REFERENCE ID: PHARMATUTOR-ART-2262

PharmaTutor (ISSN: 2347 - 7881)

Volume 2, Issue 10

Received On: 12/08/2014; Accepted On: 20/08/2014; Published On: 01/10/2014

How to cite this article: A Raval, SP Chauhan, AK Sheth, N Shah, C Aundhia; Formulation Evaluation and Optimization of Mebendazole Colon Targeted Sustain Release Pellets by Extrusion Spheronization; PharmaTutor; 2014; 2(10); 108-128

INTRODUCTION:
The oral route is considered to be most convenient for administration of drugs to patients. Oral administration of conventional dosage forms normally dissolves in the stomach fluid or intestinal fluid and absorb from these regions of the gastrointestinal tract (GIT) depends upon the physicochemical properties of the drug. It is a serious drawback in conditions where localized delivery of the drugs in the colon is required or in conditions where a drug needs to be protected from the hostile environment of upper GIT. Dosage forms that deliver drugs into the colon rather than upper GIT prefers number of advantages. A traditional oral sustained release formulation releases most of the drug at the colon, thus the drug should have absorption window either in the colon or throughout the gastrointestinal tract.[1]
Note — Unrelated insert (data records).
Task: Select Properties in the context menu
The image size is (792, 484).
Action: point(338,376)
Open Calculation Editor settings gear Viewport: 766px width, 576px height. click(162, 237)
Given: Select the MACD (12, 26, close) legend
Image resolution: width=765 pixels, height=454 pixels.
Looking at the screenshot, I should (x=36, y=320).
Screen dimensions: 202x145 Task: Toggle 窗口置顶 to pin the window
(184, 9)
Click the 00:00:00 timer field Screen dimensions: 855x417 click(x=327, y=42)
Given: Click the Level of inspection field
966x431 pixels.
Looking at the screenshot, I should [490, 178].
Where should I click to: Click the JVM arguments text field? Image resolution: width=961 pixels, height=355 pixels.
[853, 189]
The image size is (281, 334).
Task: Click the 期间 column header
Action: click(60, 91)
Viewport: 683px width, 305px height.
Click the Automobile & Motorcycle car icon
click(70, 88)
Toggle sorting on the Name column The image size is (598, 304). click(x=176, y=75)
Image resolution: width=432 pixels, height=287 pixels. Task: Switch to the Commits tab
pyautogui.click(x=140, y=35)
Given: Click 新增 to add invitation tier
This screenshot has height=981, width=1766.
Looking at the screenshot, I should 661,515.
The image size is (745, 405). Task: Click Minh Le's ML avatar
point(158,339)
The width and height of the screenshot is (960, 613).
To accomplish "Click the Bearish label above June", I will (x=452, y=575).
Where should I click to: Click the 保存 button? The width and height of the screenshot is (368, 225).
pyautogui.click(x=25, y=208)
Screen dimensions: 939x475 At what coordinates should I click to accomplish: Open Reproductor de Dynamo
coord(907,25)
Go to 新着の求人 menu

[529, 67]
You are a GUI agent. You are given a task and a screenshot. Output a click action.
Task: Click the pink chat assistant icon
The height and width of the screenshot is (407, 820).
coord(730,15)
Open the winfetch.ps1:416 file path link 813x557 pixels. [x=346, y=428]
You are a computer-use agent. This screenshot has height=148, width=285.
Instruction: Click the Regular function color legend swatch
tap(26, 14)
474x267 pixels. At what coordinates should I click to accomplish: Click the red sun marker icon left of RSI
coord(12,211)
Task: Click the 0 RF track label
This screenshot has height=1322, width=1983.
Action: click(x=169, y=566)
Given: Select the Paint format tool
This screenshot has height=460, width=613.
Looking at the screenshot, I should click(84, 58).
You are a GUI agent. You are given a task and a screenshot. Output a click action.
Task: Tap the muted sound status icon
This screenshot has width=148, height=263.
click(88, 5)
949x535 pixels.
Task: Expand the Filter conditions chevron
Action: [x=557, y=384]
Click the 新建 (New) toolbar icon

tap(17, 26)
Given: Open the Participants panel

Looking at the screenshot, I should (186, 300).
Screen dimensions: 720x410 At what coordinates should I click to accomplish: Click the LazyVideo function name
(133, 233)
Mebendazole comes under the category Anhtelminthic. Mebendazole is benzimidazole derivative with broad spectrum of anthelminthic activity. It is highly effective against adult and larval stages of ascaris lumbricoids, enterobious vermicularis, and hookworms. Recent in vitro studies have reported that mebendazole is more effective than metronidazole in killing giardia lamblia. The dose of mebendazole is 100 mg twice a day (200mg), having a bioavailability less than 20%. Its tmaxis 0.5 to 7 hrs and Cmaxis 0.03mcg/ml. Its half life is 2.5 to 5 hrs. It is short half life which favors to development of sustained release.[2] Natural polysaccharides like pectine, guar gum, xanthan gum are now extensively used for the development of solid dosage forms for delivery of drug to the colon. The rational for the development of a polysaccharide based delivery system for colon in the presence of large amounts of polysaccharides in the human colon. The colon is inhibited by a large number and variety of bacteria which secrete many enzymes e.g. ß-D glucosidase, ß-Dgalactocidase, amylase, pectinase, dextranase, etc.[3]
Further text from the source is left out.